[Stored items in a collection]

^^^^^^^^^^^^^^^^

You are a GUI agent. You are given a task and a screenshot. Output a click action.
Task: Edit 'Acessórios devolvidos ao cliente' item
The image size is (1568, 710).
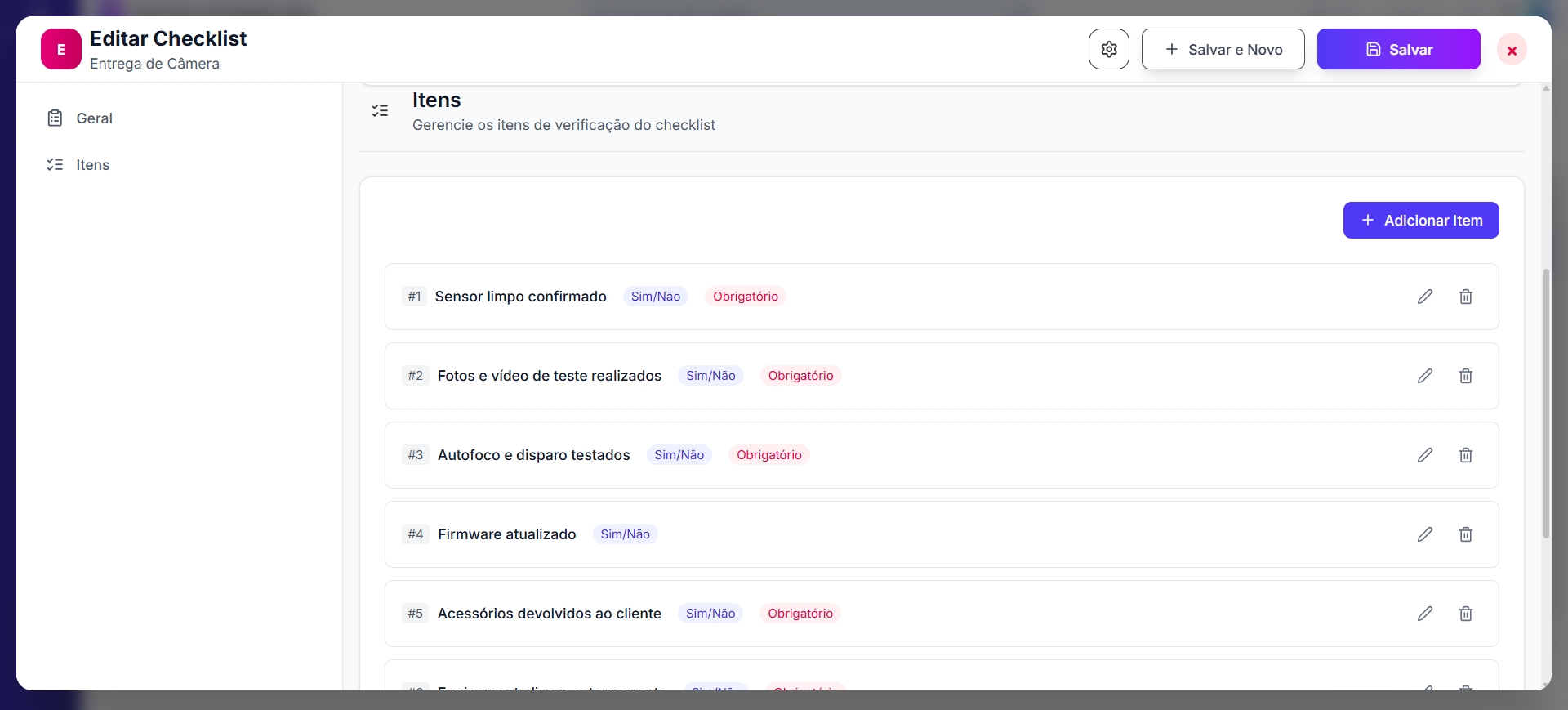point(1424,614)
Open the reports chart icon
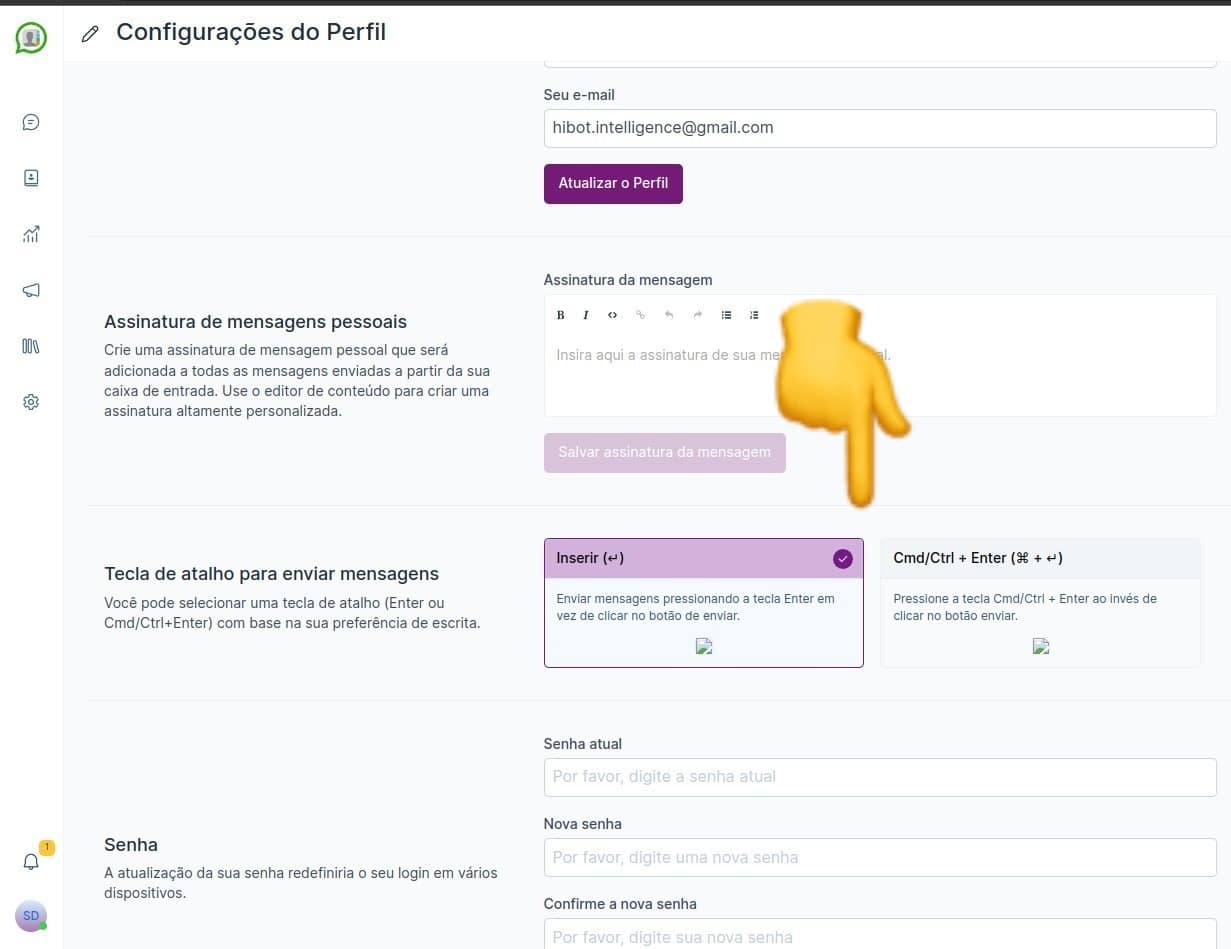 31,234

^^^^^^^^^^^^^^^^

### [BRIEF]
Turn the records above into a Markdown table with the columns "Row" and "Line," one row for each non-blank line, numbered in order. Leave the pictures out.

### [PROBLEM SOLUTION]
| Row | Line |
|---|---|
| 1 | You are a GUI agent. You are given a task and a screenshot. Output a click action. |
| 2 | Task: Edit 'Acessórios devolvidos ao cliente' item |
| 3 | The image size is (1568, 710). |
| 4 | point(1424,614) |
| 5 | Open the reports chart icon |
| 6 |  31,234 |